Spoilers forward for Bridget Jones: Mad About the Boy.
“Mark gone.”
Those are the one two phrases Renée Zellweger’s Bridget Jones can conjure for her diary on the day that her husband, Mark Darcy (performed, as all the time, by Colin Firth), dies. In Bridget Jones: Mad About the Boy, the fourth installment within the franchise streaming on Peacock February 13, Bridget has gone from being a “smug married” to a designation even darker: a widow.
Fans fell in love with Bridget and Mark’s Jane Austen–impressed romance throughout three movies’ value of makeups and breakups. After assembly not-so-cute at her dad and mom’ vacation social gathering in 2001’s Bridget Jones’s Diary—when you’ll keep in mind, he calls her a “verbally incontinent spinster who smokes like a chimney, drinks like a fish, and dresses like her mother”—Darcy famously finds that he likes Jones simply as she is. They’re on-and-off throughout the sequels, like 2004’s The Edge of Reason, which features a randy romantic detour in Thailand with Hugh Grant’s Daniel Cleaver. But by the tip of 2016’s Bridget Jones’s Baby, Mark and Bridget lastly experience off into the sundown with their new child son, Billy (performed within the new movie by Casper Knopf).
It’s solely after the couple settles into domesticity and welcomes their second baby, a daughter named Mabel (Mila Jankovic), that tragedy strikes. As Bridget says within the franchise’s first movie, “It is a truth universally acknowledged that when one part of your life starts going okay, another falls spectacularly to pieces.” In the fourth installment, we study that Mark, a human rights lawyer, has been killed in a land-mine accident whereas on a humanitarian mission in Sudan.

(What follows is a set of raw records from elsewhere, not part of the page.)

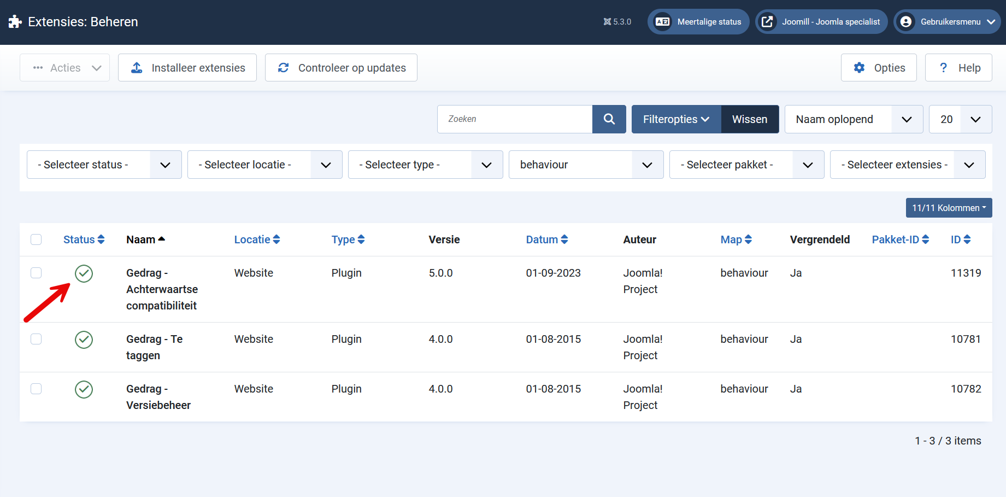Click green status check for Gedrag - Versiebeheer
This screenshot has width=1006, height=497.
tap(84, 389)
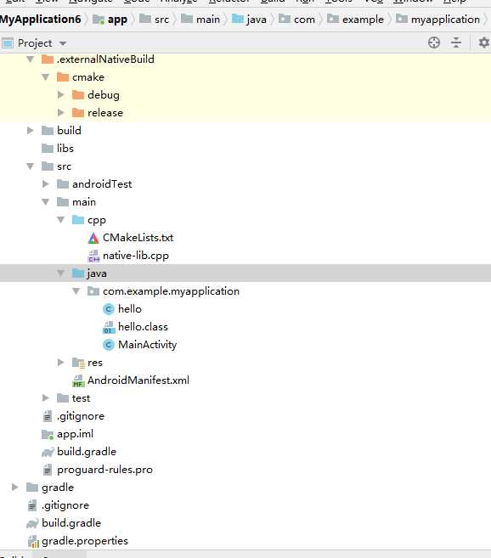Select the native-lib.cpp C++ file icon
The width and height of the screenshot is (491, 558).
click(x=93, y=256)
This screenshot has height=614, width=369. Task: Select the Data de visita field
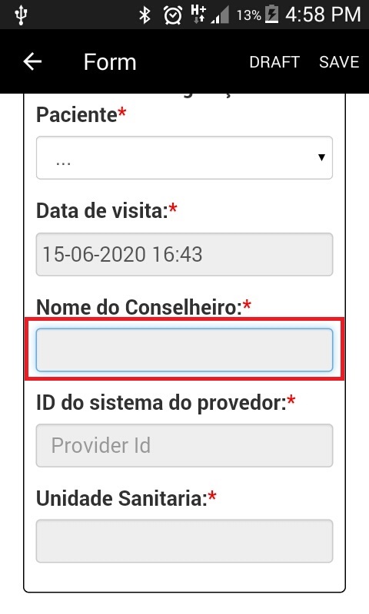coord(185,254)
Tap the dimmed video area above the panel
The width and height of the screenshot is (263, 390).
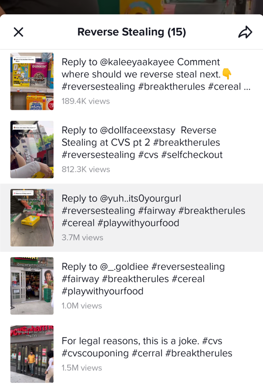coord(132,7)
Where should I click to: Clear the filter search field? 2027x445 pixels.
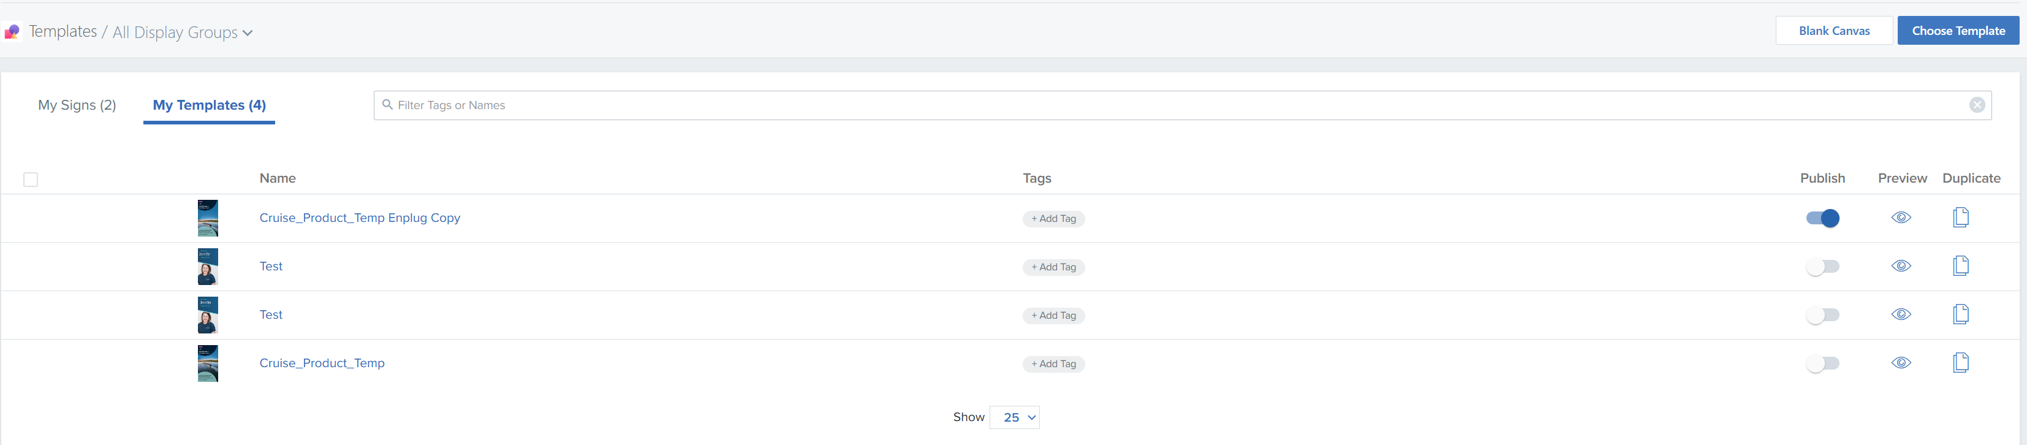(1977, 106)
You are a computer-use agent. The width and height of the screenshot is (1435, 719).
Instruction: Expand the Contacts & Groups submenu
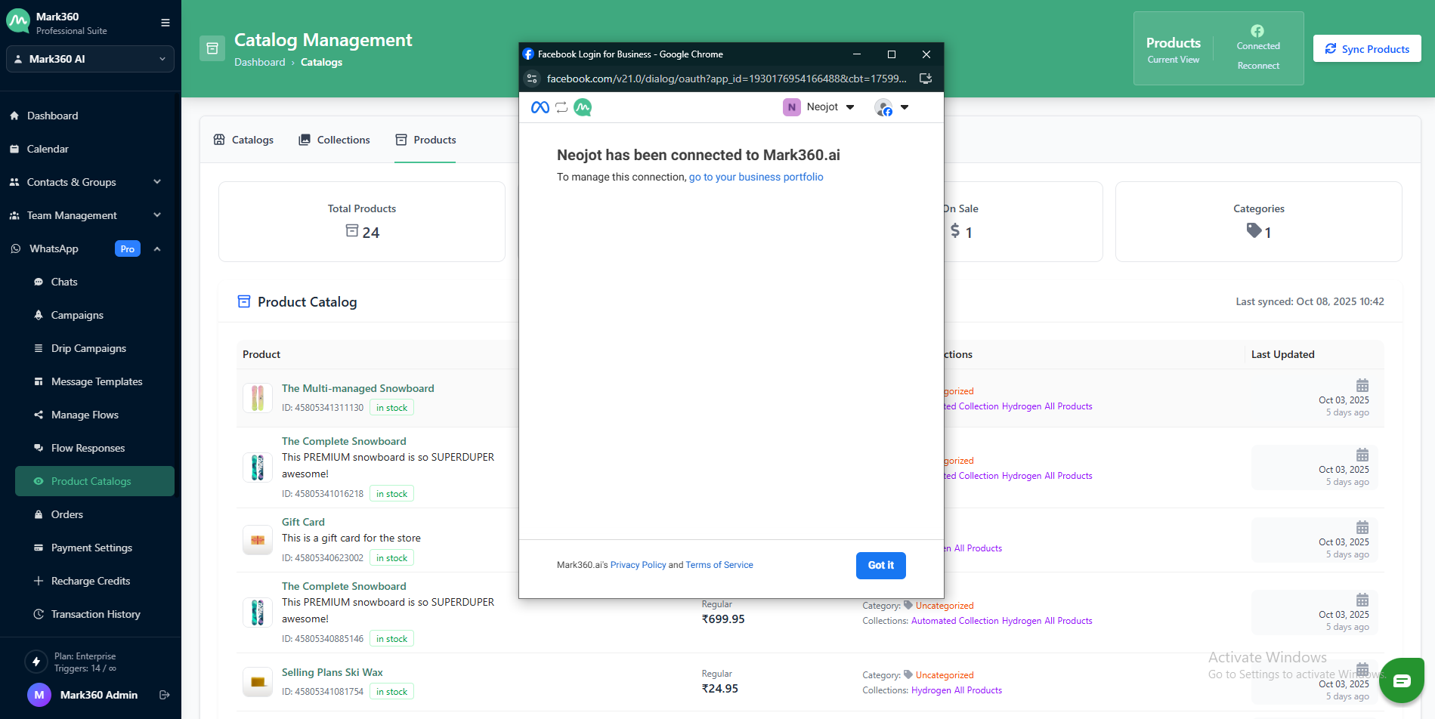point(157,182)
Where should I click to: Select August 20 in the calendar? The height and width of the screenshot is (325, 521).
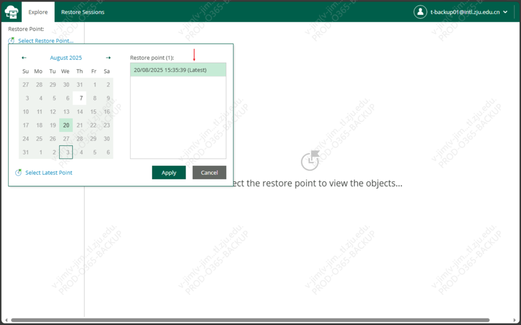(66, 125)
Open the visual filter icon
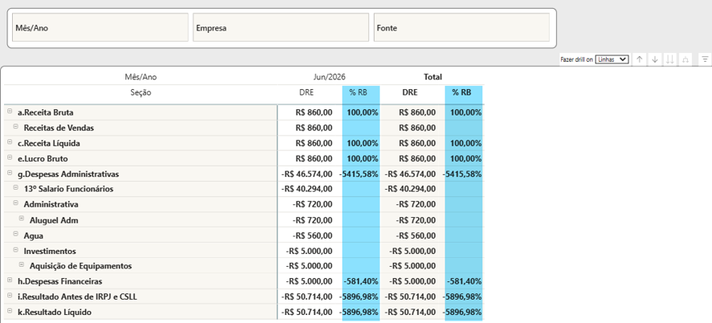Viewport: 712px width, 323px height. [x=705, y=59]
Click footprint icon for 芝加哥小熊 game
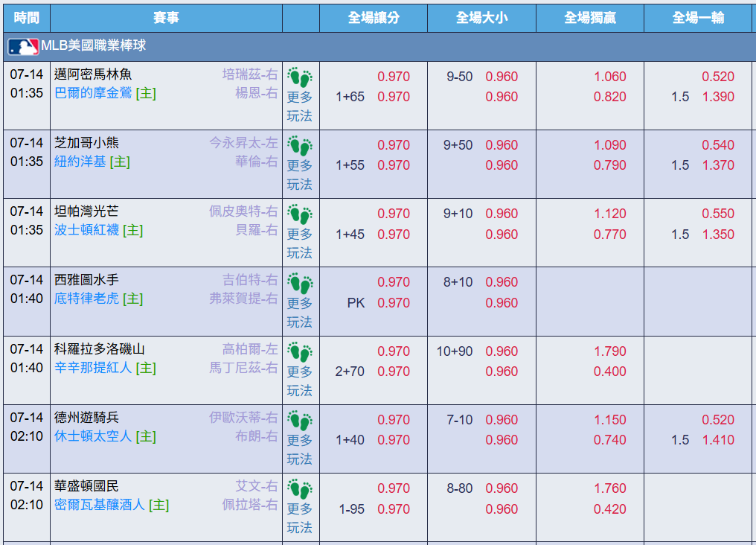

Mark meets the identical destiny within the 2013 Helen Fielding novel on which the movie is predicated. “Pain and confusion and those sorts of things are where the jokes come from,” Fielding instructed Time in 2013 about why she needed to kill off her main man. “There has to be an integrity to what those jokes mean.” In 2016, tragically, life imitated artwork, and Fielding was left to lift her two youngsters alone after her personal ex-husband’s dying.
Rest assured: In Mad About the Boy, Bridget’s oldest son is one thing of a “miniature Darcy,” as Grant’s Cleaver says. “His presence is very much there in the book and in the child,” Fielding mentioned of the movie’s supply materials again in 2013, recalling that she jokingly instructed Colin Firth: “His memory will live on and he will rise from the dead rather like Jesus.”
She wasn’t far off. Firth’s Darcy looms over a lot of the fourth Bridget Jones movie, which begins on the fourth anniversary of his dying. His son Billy remains to be grieving, which impedes his skill to socialize at college; his daughter Mabel asks every man who enters their life, mailman included, if they’re to be her “new daddy.” And then there may be Firth’s literal presence within the movie. Darcy seems in spirit kind throughout key moments in his household’s life—when the youngsters make do-it-yourself playing cards for his birthday, launch balloons on his dying anniversary, and through a major faculty musical efficiency that can go away viewers misty-eyed.